___ Text passage ___

# Up side down



## jokensmoken (Oct 6, 2019)

So a small rural airport air traffic controller suddenly lost all communications with a small twin engine he was assisting in navigation on an EXTREAMLY foggy overcast night.
After several minutes of desperately trying to reestablish communication the control tower phone rang.
When he answered it the man on the other end was panick stricken and shouted "ya gotta help me...the piolet just had a massive heart attack and I think he might be dead...just before he lost consciousness he handed me his cell phone and managed to say 'control tower... speed dial' then he passed out...ya gotta help me.
I'm flying upside down at about 13,000 feet about 180 miles an hour...YA GOTTA HELP ME"
The air controller said "Okay sir, it's going to be okay. I need you to relax a minute, calm down and answer a couple questions for me"
The passenger said okay and begged the controller to please hurry.
The controller ask " Okay sir, how do you know you're flying at 13,000 feet?"
"Well I'm reading the altimeter and it says 13,000 feet" the man replied.
"Okay, that's good" the controller said and continued " okay, and your speed; how do you know you're flying at 180 miles per hour"?
The passenger replied the speedometer was right next the altimeter and it said 180.
The controller then said "perfect. Now this next question is quite important...as you can clearly see it is very overcast and foggy; in many cases these conditions can cause sever disorientation; how do you know you are flying upside down"?
The man screams " because the pee that should be running down my leg is running out of my shirt collar, that's how"!


----------



## Jabiru (Oct 7, 2019)

Haha


----------



## GaryHibbert (Oct 14, 2019)

That's funny
Gary


----------

___

The exercise>
Copy the upside-down flying joke from "The passenger replied" up to and including "(Oct 7, 2019)", replacing "passenger" with "traveler" throughout.

___ Recorded data ___

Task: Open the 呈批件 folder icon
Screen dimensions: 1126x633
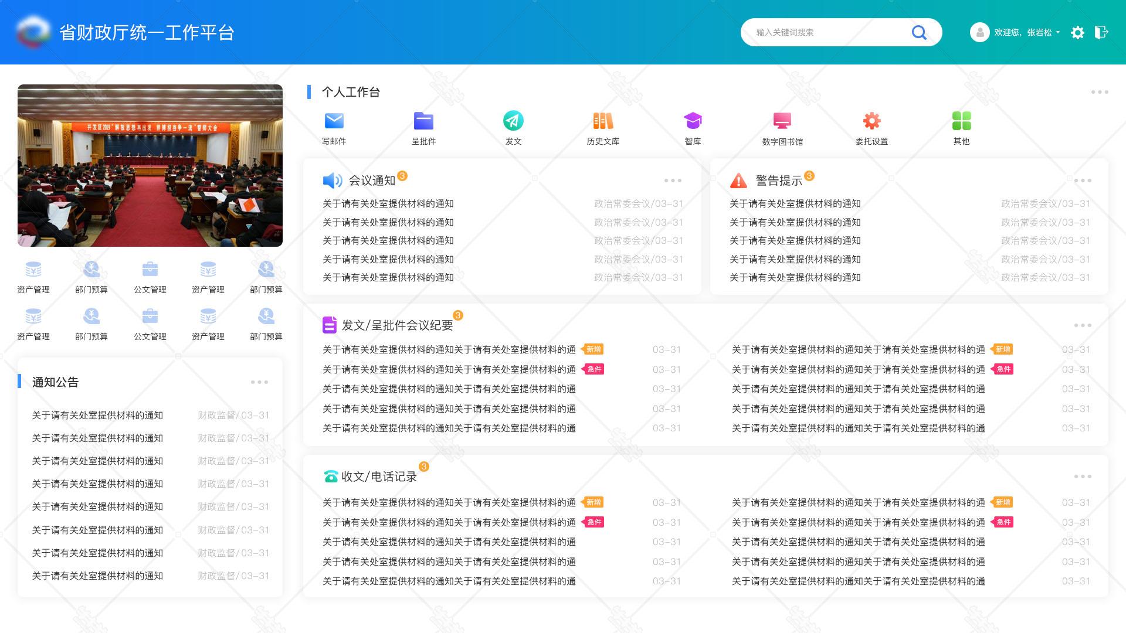Action: coord(423,121)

___

Worked solution>
The traveler replied the speedometer was right next the altimeter and it said 180.
The controller then said "perfect. Now this next question is quite important...as you can clearly see it is very overcast and foggy; in many cases these conditions can cause sever disorientation; how do you know you are flying upside down"?
The man screams " because the pee that should be running down my leg is running out of my shirt collar, that's how"!


----------



## Jabiru (Oct 7, 2019)